Source material
--

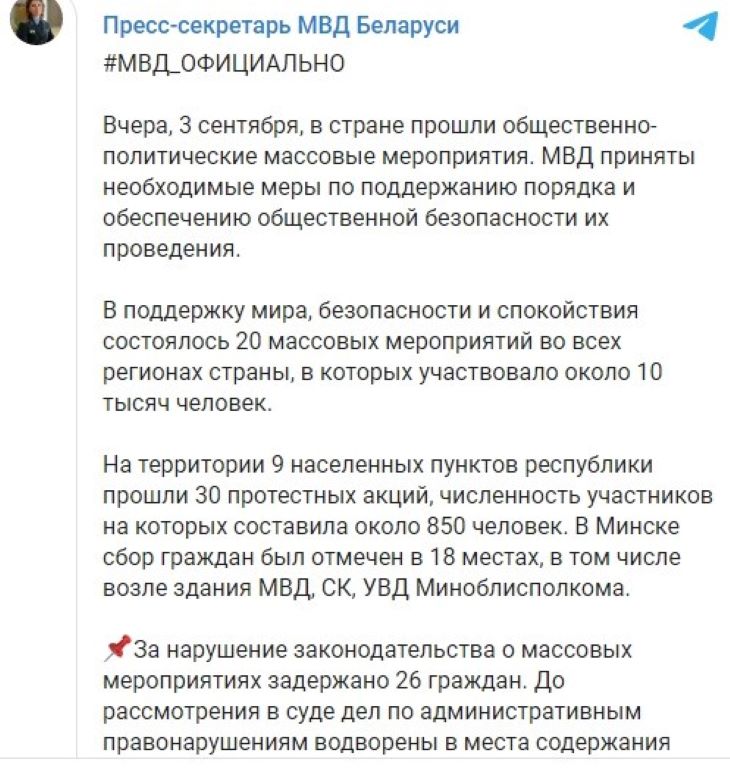The width and height of the screenshot is (730, 774).
Task: Click the words 'тысяч человек.'
Action: [186, 403]
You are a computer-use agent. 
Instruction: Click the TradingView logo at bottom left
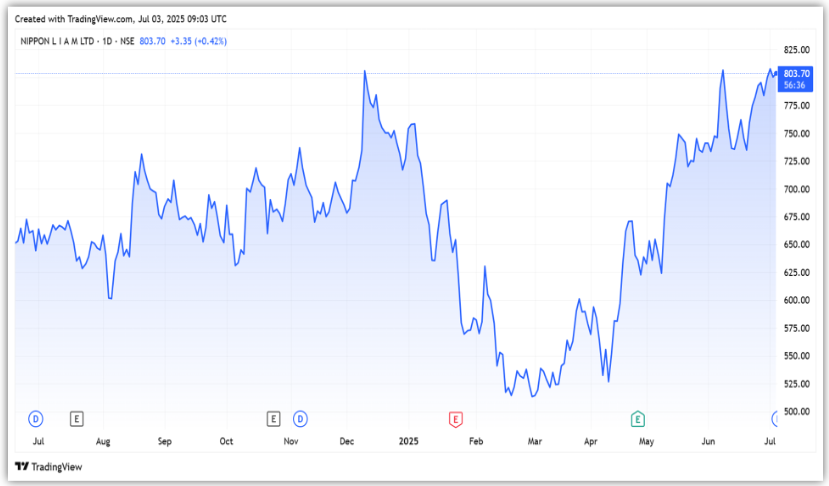[x=48, y=466]

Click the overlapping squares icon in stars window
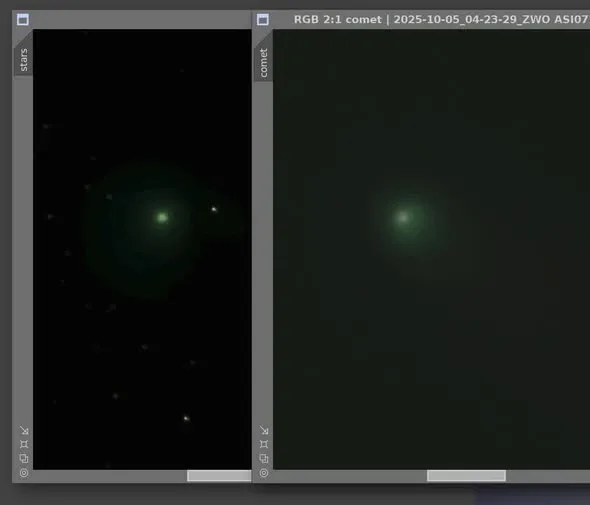(x=24, y=458)
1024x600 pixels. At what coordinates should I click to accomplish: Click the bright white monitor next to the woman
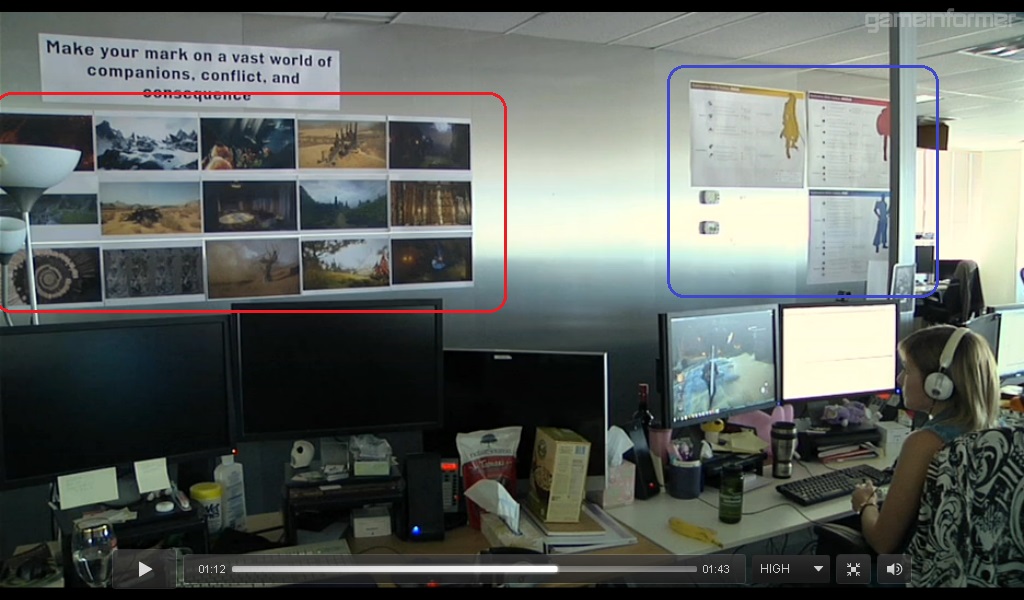point(838,351)
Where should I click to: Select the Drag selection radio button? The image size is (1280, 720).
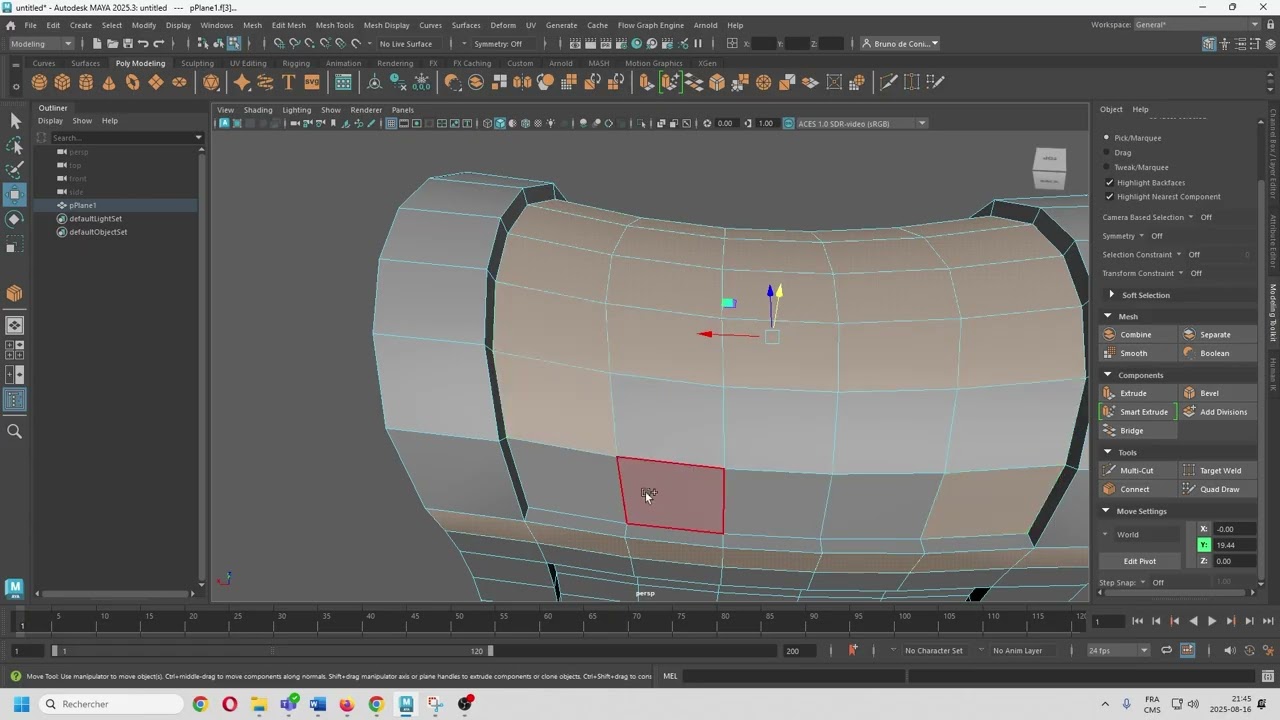(1107, 153)
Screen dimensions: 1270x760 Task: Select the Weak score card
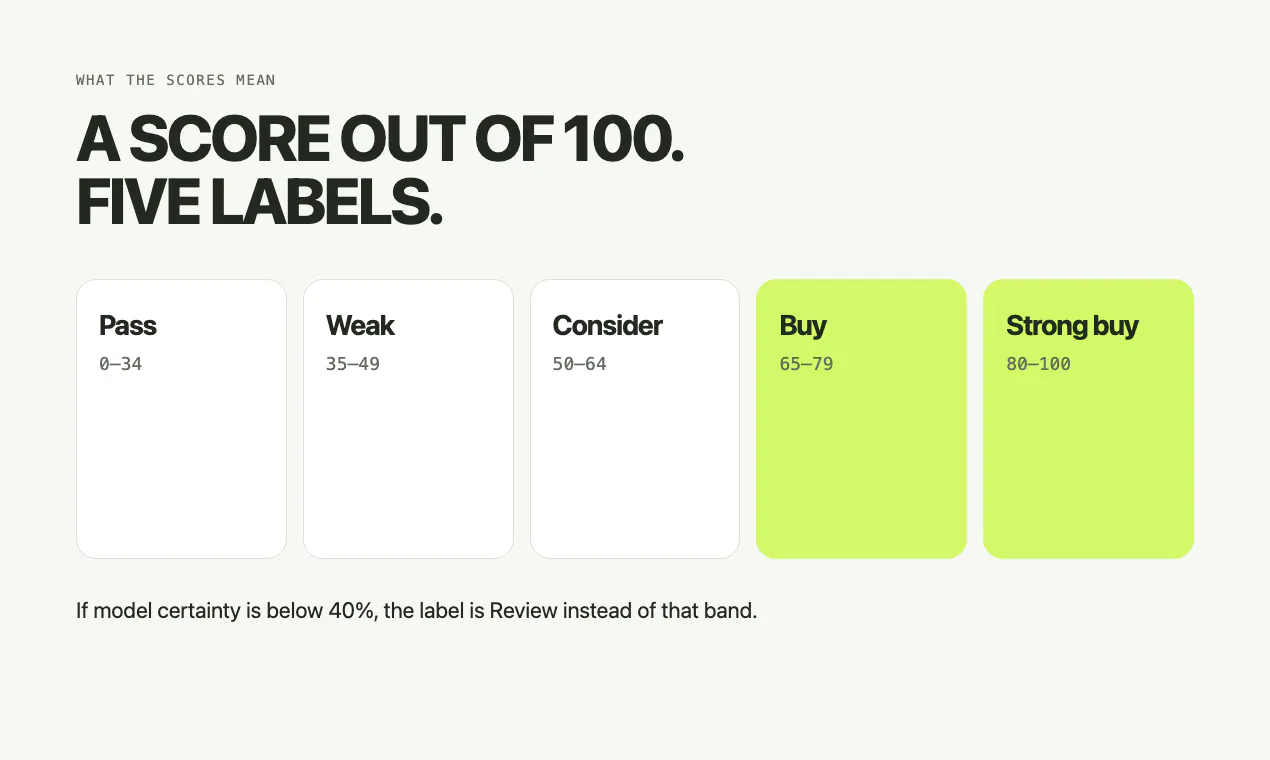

--

Assignment
Reproduce verbatim, and only, the lines starting at the one that contains "1024x600 pixels. At" and ending with the final line of the records; leave out the pictures.

Response box
1024x600 pixels. At what coordinates should I click to accomplish: Click the bright white monitor next to the woman
point(838,351)
Where should I click to: Select the Drag selection radio button? The image size is (1280, 720).
(1107, 153)
Screen dimensions: 1270x760 Task: Select the Weak score card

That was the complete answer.